***** Text excerpt *****

The COVID-19 pandemic has significantly shifted health system priorities globally, prompting many developing economies to reassess their infrastructure needs, particularly in urban areas. Countries faced the dual challenge of managing the pandemic while progressing toward other healthcare objectives. For instance, India has seized the urgency of combating COVID-19 as an opportunity to build more resilient health systems. This increasing government focus on advancing and enhancing overall healthcare infrastructure is expected to contribute positively to the growth of the ePharmacy market.
Regional Segmentation Insights
In 2022, North America held the largest market share in the ePharmacy sector, exceeding 40.4%. This growth can be attributed to several key factors, including the rising adoption of e-commerce, a growing geriatric population, increasing online sales, a well-developed healthcare infrastructure, and a positive attitude towards embracing new technologies. Notably, nearly 80% of the U.S. population is connected to ePharmacy services, reflecting a notable shift toward the direct-to-patient model of healthcare delivery.

***** Exercise data *****

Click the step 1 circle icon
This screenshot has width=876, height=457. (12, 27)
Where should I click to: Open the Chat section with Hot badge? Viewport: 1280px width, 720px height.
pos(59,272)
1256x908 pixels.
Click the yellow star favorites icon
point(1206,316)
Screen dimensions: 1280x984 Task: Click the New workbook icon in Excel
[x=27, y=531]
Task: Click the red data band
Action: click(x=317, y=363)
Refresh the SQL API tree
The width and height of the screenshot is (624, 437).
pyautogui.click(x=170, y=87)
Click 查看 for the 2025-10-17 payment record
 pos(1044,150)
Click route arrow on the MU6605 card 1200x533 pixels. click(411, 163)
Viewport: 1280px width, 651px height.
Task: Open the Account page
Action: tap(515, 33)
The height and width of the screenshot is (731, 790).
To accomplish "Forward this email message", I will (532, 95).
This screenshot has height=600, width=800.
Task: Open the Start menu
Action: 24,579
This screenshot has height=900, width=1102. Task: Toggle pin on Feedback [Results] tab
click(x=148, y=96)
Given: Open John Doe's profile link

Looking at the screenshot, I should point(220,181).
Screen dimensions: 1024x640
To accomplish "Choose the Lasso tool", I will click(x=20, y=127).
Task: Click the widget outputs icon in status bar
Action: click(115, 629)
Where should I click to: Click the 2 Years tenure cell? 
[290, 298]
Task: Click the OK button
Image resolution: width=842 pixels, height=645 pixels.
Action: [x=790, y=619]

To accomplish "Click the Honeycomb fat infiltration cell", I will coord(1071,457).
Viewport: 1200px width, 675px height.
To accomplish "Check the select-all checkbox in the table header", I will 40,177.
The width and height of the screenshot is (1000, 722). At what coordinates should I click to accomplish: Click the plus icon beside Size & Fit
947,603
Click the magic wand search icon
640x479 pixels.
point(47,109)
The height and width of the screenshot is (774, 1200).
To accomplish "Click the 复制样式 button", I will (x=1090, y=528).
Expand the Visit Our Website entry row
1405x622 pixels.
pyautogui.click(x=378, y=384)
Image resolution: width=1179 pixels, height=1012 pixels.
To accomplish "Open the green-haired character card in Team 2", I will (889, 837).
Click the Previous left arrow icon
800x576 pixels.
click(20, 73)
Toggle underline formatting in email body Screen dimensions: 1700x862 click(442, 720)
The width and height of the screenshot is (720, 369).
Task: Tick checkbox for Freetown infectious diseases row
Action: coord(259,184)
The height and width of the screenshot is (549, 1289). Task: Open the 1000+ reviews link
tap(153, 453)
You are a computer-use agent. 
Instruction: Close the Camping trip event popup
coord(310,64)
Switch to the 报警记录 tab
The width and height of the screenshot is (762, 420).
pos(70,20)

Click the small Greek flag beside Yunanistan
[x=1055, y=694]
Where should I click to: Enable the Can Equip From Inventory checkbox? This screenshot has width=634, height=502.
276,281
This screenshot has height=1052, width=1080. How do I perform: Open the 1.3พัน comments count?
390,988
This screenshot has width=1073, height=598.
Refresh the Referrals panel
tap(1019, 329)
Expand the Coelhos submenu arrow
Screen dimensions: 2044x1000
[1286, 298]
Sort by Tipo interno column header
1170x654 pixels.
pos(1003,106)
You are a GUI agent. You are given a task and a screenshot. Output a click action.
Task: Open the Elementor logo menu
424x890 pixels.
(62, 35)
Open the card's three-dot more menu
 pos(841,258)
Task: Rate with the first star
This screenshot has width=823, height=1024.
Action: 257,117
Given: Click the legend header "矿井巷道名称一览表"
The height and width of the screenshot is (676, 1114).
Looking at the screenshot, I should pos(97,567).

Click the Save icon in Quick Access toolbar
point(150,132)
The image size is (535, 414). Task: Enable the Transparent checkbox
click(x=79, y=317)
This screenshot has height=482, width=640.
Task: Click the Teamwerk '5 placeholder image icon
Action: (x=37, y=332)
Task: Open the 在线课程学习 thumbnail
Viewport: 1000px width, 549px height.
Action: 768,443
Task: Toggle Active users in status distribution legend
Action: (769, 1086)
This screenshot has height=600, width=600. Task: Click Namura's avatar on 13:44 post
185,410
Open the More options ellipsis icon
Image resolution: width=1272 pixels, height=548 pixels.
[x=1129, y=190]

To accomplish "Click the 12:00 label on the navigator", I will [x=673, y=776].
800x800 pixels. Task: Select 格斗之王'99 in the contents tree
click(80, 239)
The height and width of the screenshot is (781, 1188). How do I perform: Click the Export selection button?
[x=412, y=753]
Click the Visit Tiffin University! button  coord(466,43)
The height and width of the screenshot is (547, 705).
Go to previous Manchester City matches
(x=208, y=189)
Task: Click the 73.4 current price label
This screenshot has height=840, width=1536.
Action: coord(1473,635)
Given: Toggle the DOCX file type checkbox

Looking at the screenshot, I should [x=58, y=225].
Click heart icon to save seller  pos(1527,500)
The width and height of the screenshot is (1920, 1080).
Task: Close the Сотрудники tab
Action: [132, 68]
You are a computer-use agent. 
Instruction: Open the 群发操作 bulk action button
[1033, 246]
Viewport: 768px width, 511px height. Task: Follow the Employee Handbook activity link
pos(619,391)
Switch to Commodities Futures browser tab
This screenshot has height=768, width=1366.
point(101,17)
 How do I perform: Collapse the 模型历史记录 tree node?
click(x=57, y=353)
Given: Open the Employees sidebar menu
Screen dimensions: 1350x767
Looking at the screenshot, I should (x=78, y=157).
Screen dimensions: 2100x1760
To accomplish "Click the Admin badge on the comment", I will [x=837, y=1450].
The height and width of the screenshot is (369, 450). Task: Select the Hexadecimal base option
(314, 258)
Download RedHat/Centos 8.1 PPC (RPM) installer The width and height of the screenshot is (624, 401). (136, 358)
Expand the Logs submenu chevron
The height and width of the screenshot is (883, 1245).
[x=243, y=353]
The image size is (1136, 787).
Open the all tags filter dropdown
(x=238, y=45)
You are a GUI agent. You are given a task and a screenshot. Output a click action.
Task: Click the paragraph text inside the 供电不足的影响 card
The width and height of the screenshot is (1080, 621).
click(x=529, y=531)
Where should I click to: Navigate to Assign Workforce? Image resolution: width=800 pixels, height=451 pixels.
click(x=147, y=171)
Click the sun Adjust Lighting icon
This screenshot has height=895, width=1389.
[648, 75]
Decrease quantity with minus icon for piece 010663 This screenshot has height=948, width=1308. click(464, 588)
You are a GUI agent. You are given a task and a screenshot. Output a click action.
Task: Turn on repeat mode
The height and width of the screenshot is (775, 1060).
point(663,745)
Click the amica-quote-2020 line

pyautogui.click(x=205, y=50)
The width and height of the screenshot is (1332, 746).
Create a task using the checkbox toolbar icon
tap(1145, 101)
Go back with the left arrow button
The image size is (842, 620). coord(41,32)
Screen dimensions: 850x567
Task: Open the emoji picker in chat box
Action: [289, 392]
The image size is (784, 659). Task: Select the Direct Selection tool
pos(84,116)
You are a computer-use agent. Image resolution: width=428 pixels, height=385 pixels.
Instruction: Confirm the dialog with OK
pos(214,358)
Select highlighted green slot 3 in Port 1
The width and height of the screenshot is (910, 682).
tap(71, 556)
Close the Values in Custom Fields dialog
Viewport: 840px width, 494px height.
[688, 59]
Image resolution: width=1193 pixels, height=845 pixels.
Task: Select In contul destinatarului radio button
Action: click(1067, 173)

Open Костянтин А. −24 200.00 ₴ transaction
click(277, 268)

*****

* [Description of the task]: According to the ePharmacy market excerpt, what share of the ePharmacy market did North America hold in 2022?

* [Answer area]: More than 40.4%.